:: Task ::
Rewrite the entries from the line containing "175x168 pixels." through the end of the entries, inclusive, changing "Statistics" to "Analytics" and leaving everything else untouched.

:: Input material ::
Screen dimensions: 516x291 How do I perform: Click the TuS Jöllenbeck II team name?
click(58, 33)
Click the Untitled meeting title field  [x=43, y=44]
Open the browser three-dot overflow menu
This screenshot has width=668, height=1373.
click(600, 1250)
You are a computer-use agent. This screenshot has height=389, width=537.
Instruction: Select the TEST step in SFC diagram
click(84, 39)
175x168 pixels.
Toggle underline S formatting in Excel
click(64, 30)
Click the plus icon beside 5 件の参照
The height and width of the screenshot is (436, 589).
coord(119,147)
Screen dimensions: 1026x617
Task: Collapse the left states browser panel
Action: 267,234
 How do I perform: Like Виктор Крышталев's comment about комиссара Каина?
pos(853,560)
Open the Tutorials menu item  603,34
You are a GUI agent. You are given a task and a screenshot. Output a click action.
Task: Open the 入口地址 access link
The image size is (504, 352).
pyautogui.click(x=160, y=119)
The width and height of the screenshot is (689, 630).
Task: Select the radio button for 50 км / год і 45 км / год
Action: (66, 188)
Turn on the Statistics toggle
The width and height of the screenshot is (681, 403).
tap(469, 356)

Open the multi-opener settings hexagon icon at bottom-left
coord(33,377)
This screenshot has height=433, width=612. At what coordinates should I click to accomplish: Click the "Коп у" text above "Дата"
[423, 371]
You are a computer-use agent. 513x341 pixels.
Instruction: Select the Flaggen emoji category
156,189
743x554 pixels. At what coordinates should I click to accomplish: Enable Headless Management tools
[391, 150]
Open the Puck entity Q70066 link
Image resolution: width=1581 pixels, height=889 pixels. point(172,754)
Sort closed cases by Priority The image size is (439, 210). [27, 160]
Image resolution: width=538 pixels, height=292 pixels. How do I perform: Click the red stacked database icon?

:: Correct result ::
175x168 pixels.
Toggle underline S formatting in Excel
click(64, 30)
Click the plus icon beside 5 件の参照
The height and width of the screenshot is (436, 589).
coord(119,147)
Screen dimensions: 1026x617
Task: Collapse the left states browser panel
Action: 267,234
 How do I perform: Like Виктор Крышталев's comment about комиссара Каина?
pos(853,560)
Open the Tutorials menu item  603,34
You are a GUI agent. You are given a task and a screenshot. Output a click action.
Task: Open the 入口地址 access link
The image size is (504, 352).
pyautogui.click(x=160, y=119)
The width and height of the screenshot is (689, 630).
Task: Select the radio button for 50 км / год і 45 км / год
Action: (66, 188)
Turn on the Analytics toggle
The width and height of the screenshot is (681, 403).
tap(469, 356)

Open the multi-opener settings hexagon icon at bottom-left
coord(33,377)
This screenshot has height=433, width=612. At what coordinates should I click to accomplish: Click the "Коп у" text above "Дата"
[423, 371]
You are a computer-use agent. 513x341 pixels.
Instruction: Select the Flaggen emoji category
156,189
743x554 pixels. At what coordinates should I click to accomplish: Enable Headless Management tools
[391, 150]
Open the Puck entity Q70066 link
Image resolution: width=1581 pixels, height=889 pixels. point(172,754)
Sort closed cases by Priority The image size is (439, 210). [27, 160]
Image resolution: width=538 pixels, height=292 pixels. How do I perform: Click the red stacked database icon?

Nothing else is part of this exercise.